Pièce maîtresse de la stratégie du Qatar dans le sport, après le rachat du Paris SG, BeIn Sports est dotée de gros moyens et affiche de grandes ambitions. Al-Jazira a choisi la France comme porte d’entrée prioritaire de BeIn Sports sur le marché européen de la télévision sportive. Mais le Qatar a déjà lancé la chaîne dans plusieurs autres pays: aux Etats-Unis en août 2012, avec deux chaînes (en espagnol et en anglais), au Canada, en Indonésie et à Hong Kong, principalement. En France, BeIn Sports est diffusée sur câble, ADSL et satellite. Fort de 300 collaborateurs, en partie recrutés chez Canal+, le bouquet regroupe les chaînes BeIn Sports 1 et BeIn Sports 2, ainsi qu’un multiplex qui permet de couvrir des matches en simultané. Le réseau est dirigé par Florent Houzot, ex-directeur d’Infosport sur Canal+, qui a succédé en janvier 2013 à Charles Biétry, ex-directeur des sports de Canal+ et de France TV. 
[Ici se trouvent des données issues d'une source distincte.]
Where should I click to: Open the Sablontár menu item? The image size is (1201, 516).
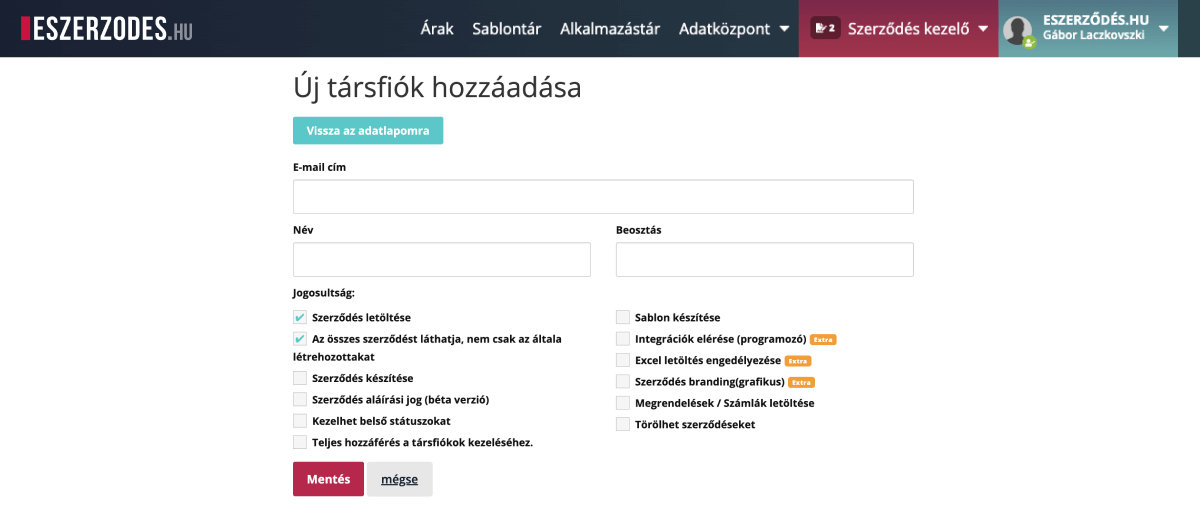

Outre une partie des droits des matches de Ligue 1 pour 2012-2016 et l’intégralité des matches du Mondial-2014 de football, dont 36 en exclusivitésur 64, la chaîne a raflé en quelques mois de nombreux autres droits sportifs : l’Euro-2012 et l’Euro-2016 (qui sont aussi présents sur les chaînes en clair), le Mondial de handball, payé au prix fort, de grands championnats européens (Bundesliga 2012-2015, Liga 2012-2015), la Ligue des champions pour 2012-2015, et en tennis Wimbledon de 2014 à 2018 et le Masters, diffusés jusqu’ici par Canal+. La chaîne qatarie a également décroché les droits de sept des neuf tournois Masters 1000 de l’ATP (Monte-Carlo et Paris-Bercy exceptés), ceux des ATP 500 et une partie des ATP 250. 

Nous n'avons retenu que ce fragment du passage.